By Steve O’Brien

Published: Wednesday, 15 June 2022 at 12:00 am


Until the last few weeks, Beep the Meep was a name known only to the most hardcore of Doctor Who fans. A character first witnessed in the pages of the nascent Doctor Who Weekly in 1980, he w​​as, at first glance anyway, a furry, eyelash-fluttering ball of heart-melting cuteness.

It was only later in that story – penned by the writing duo that created Judge Dredd, Pat Mills and John Wagner (and drawn, fact fans, by future Watchmen artist Dave Gibbons) – that we discovered that Beep wasn’t quite the adorable saucer-eyed critter that we thought he was, instead being a merciless, gun-toting killer on the run from the Wrarth Warriors.

So why are we suddenly talking about Beep the Meep and that strip, ‘The Star Beast’, all these years later? Well, it’s because something looking very like it has been recently spotted in Cardiff, leading to fevered talk that the currently lensing David Tennant episode (or episodes) may be some kind of adaptation of that comic strip classic.

What gives some weight to this theory is that aliens that look somewhat like the Wrarth Warriors (a sort of biologically constructed police force bred specifically to deal with the dreaded Meeps) have been papped clomping down a residential road in Cardiff.

In the original story, Beep crash lands on Earth and is befriended by two school kids, Sharon and Fudge, before the Doctor, in the shape of Tom Baker, turns up. Could this Russell T Davies-penned episode be substituting Sharon and Fudge for the Noble clan and could it be David Tennant’s Doctor who will be facing off against this homicidal furball?

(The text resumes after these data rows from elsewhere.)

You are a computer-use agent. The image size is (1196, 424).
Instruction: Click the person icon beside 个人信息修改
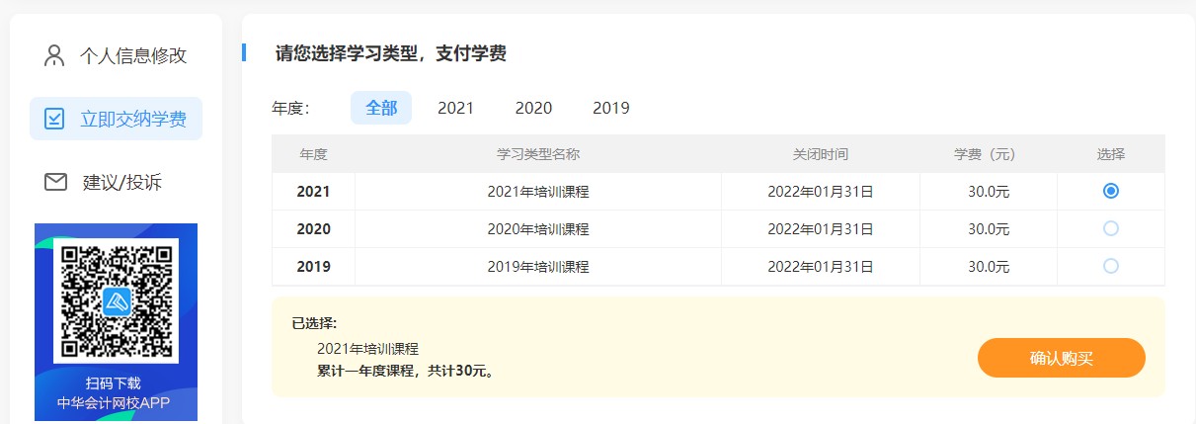pos(54,55)
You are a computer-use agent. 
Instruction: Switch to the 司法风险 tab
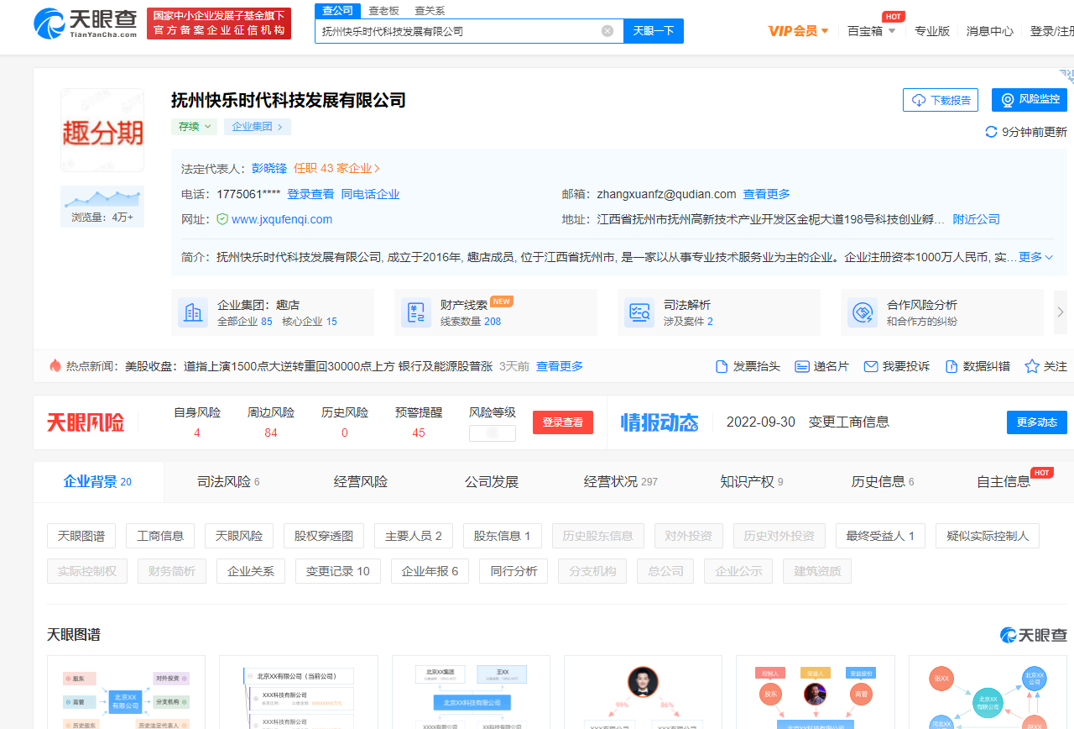tap(228, 482)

This, of course, is all highly speculative. Nothing’s been confirmed by Bad Wolf or the Beeb, and the presence of UNIT troops and various armoured vehicles suggest that, even if that **is** Beep the Meep and those **are** Wrarth Warriors, this isn’t likely to be a panel by panel, speech bubble by speech bubble adaptation (UNIT wasn’t anywhere to be seen in the original ‘Star Beast’).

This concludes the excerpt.